» Your objective
Copy out only the lines running from the one that contains "Click the word" through the end of the listing. Pictures stay out.

» Data shown
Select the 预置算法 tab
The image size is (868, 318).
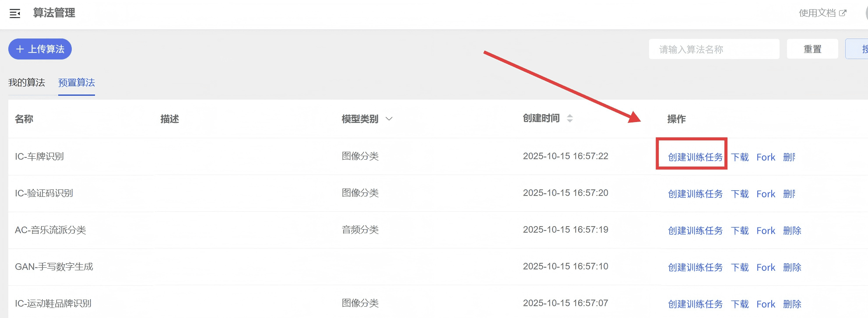[77, 83]
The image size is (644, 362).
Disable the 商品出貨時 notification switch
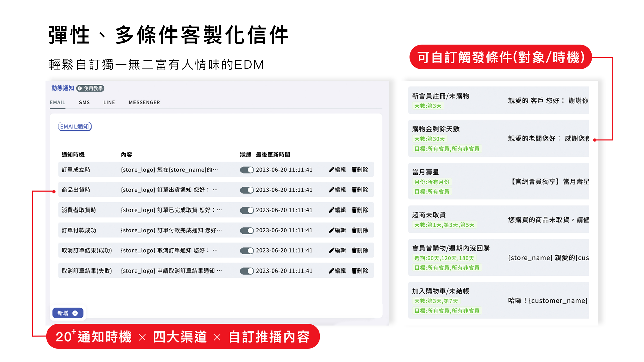pyautogui.click(x=247, y=190)
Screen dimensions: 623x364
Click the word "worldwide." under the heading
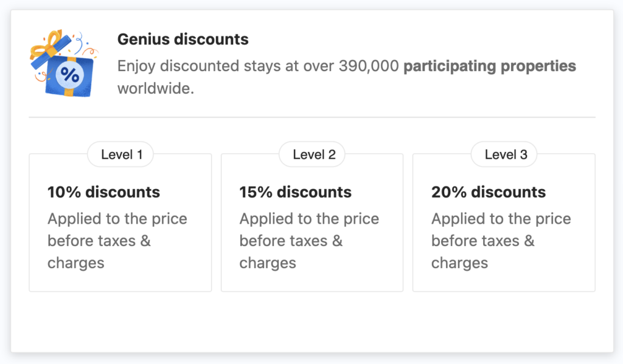(156, 89)
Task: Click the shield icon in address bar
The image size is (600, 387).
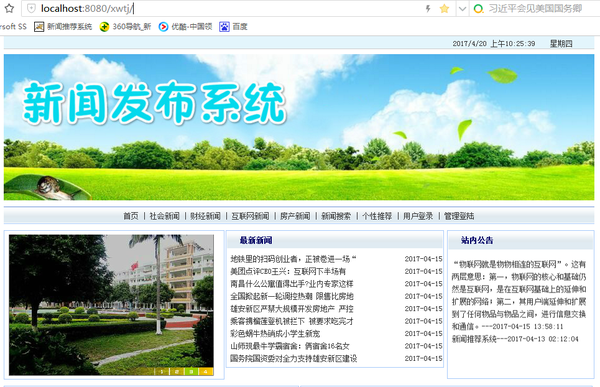Action: [31, 8]
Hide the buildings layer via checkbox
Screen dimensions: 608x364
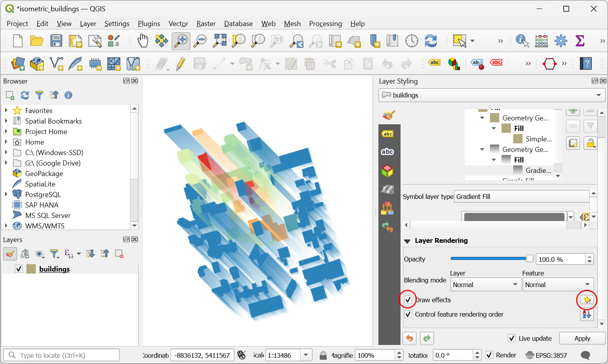(19, 269)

» Reply to the exercise
Click the word "worldwide." under the heading
(156, 89)
Task: Click the shield icon in address bar
The image size is (600, 387).
Action: [31, 8]
Hide the buildings layer via checkbox
Screen dimensions: 608x364
(19, 269)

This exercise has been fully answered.